BEGIN The records

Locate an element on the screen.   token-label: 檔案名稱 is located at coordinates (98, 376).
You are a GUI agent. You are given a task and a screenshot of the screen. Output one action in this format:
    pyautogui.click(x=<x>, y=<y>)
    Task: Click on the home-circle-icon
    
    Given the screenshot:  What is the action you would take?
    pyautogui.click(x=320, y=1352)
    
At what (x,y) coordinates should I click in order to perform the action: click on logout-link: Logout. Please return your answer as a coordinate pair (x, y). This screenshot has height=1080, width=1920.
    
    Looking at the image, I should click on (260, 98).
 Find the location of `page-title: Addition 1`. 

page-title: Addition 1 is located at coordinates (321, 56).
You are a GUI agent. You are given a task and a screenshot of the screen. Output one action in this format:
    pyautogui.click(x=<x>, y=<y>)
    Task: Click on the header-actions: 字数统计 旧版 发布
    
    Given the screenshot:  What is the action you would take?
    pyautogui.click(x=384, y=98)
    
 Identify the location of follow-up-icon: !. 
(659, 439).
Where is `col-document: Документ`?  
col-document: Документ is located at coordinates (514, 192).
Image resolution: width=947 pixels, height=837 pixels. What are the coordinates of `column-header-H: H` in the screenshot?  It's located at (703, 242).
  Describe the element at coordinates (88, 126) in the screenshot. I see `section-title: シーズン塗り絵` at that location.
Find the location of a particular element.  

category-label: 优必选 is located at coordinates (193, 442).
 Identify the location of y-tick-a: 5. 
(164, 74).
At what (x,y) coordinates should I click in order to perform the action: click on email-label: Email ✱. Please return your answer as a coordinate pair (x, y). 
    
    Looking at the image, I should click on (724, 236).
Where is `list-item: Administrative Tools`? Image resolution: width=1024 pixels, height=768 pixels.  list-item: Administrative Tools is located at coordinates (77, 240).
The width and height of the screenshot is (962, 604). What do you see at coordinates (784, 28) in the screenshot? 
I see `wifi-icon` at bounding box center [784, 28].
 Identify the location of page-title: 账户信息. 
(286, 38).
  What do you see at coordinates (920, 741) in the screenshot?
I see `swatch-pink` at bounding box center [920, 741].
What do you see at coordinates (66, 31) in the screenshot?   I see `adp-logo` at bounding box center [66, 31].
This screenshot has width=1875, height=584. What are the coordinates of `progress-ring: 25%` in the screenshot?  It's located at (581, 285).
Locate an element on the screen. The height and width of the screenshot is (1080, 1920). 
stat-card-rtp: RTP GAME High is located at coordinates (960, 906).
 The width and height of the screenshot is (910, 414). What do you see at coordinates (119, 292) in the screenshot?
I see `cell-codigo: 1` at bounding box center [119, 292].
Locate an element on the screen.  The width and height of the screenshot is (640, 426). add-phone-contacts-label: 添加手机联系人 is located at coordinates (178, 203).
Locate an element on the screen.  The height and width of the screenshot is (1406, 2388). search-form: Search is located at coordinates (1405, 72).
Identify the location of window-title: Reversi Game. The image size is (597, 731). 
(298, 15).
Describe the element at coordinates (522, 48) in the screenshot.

END The records

## Work to be completed
Can you change "Identify the location of" to "Point out the location of" everywhere it occurs in the records above and give all the records again with nothing else altered?

## Written answer
Locate an element on the screen.   token-label: 檔案名稱 is located at coordinates (98, 376).
You are a GUI agent. You are given a task and a screenshot of the screen. Output one action in this format:
    pyautogui.click(x=<x>, y=<y>)
    Task: Click on the home-circle-icon
    
    Given the screenshot:  What is the action you would take?
    pyautogui.click(x=320, y=1352)
    
At what (x,y) coordinates should I click in order to perform the action: click on logout-link: Logout. Please return your answer as a coordinate pair (x, y). This screenshot has height=1080, width=1920.
    
    Looking at the image, I should click on (260, 98).
 Find the location of `page-title: Addition 1`. 

page-title: Addition 1 is located at coordinates (321, 56).
You are a GUI agent. You are given a task and a screenshot of the screen. Output one action in this format:
    pyautogui.click(x=<x>, y=<y>)
    Task: Click on the header-actions: 字数统计 旧版 发布
    
    Given the screenshot:  What is the action you would take?
    pyautogui.click(x=384, y=98)
    
 Point out the location of follow-up-icon: !. 
(659, 439).
Where is `col-document: Документ`?  
col-document: Документ is located at coordinates (514, 192).
Image resolution: width=947 pixels, height=837 pixels. What are the coordinates of `column-header-H: H` in the screenshot?  It's located at (703, 242).
  Describe the element at coordinates (88, 126) in the screenshot. I see `section-title: シーズン塗り絵` at that location.
Find the location of a particular element.  

category-label: 优必选 is located at coordinates (193, 442).
 Point out the location of y-tick-a: 5. 
(164, 74).
At what (x,y) coordinates should I click in order to perform the action: click on email-label: Email ✱. Please return your answer as a coordinate pair (x, y). 
    
    Looking at the image, I should click on (724, 236).
Where is `list-item: Administrative Tools`? Image resolution: width=1024 pixels, height=768 pixels.  list-item: Administrative Tools is located at coordinates (77, 240).
The width and height of the screenshot is (962, 604). What do you see at coordinates (784, 28) in the screenshot? 
I see `wifi-icon` at bounding box center [784, 28].
 Point out the location of page-title: 账户信息. 
(286, 38).
  What do you see at coordinates (920, 741) in the screenshot?
I see `swatch-pink` at bounding box center [920, 741].
What do you see at coordinates (66, 31) in the screenshot?   I see `adp-logo` at bounding box center [66, 31].
This screenshot has width=1875, height=584. What are the coordinates of `progress-ring: 25%` in the screenshot?  It's located at (581, 285).
Locate an element on the screen. The height and width of the screenshot is (1080, 1920). 
stat-card-rtp: RTP GAME High is located at coordinates (960, 906).
 The width and height of the screenshot is (910, 414). What do you see at coordinates (119, 292) in the screenshot?
I see `cell-codigo: 1` at bounding box center [119, 292].
Locate an element on the screen.  The width and height of the screenshot is (640, 426). add-phone-contacts-label: 添加手机联系人 is located at coordinates (178, 203).
Locate an element on the screen.  The height and width of the screenshot is (1406, 2388). search-form: Search is located at coordinates (1405, 72).
Point out the location of window-title: Reversi Game. The image size is (597, 731). 
(298, 15).
Describe the element at coordinates (522, 48) in the screenshot.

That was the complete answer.